Nonostante il continuo martellamento mediatico, che continua a prefigurare foschi scenari post-Brexit ed esercita una pressione psicologica ai limiti dell’intimidazione, continuiamo a tenere duro.

Siamo rimasti. Siamo cresciuti. Molti di noi hanno già conseguito risultati di rilievo. Sappiamo che un servizio sanitario in cui l’80% delle carenze organiche è compensato attraverso il sistema dello straordinario (bank) o ricorrendo alle agency (fonte: Nuffield Trust) continuerà ad avere bisogno di infermieri e medici stranieri per decenni.
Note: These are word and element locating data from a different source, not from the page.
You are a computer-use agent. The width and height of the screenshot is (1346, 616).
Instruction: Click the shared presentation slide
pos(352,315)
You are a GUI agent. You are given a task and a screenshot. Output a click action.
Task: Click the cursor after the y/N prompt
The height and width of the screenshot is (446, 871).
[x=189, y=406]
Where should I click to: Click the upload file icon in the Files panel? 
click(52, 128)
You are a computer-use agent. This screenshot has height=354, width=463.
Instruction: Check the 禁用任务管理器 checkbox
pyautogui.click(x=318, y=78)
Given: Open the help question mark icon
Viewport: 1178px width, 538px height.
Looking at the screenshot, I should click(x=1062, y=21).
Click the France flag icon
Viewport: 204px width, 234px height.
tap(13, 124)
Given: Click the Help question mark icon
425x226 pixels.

Anche il popolo inglese, forse ignorante della contraddizione, richiede la nostra presenza; nel 2018 il 71% ha dichiarato, in un sondaggio, che il Regno Unito dovrebbe continuare ad attirare professionisti della sanità dall’Unione Europea (fonte: The Health Foundation).

Questo paese, per quanto ci abbia accolto, non è però il nostro; questa “nave” non ci appartiene e se la Brexit la dovesse affondare, è prevedibile che in molti si attrezzeranno con scialuppe di salvataggio.

Ma per ora si continua a navigare insieme, anche se a vista, nel bel mezzo dell’Oceano Atlantico.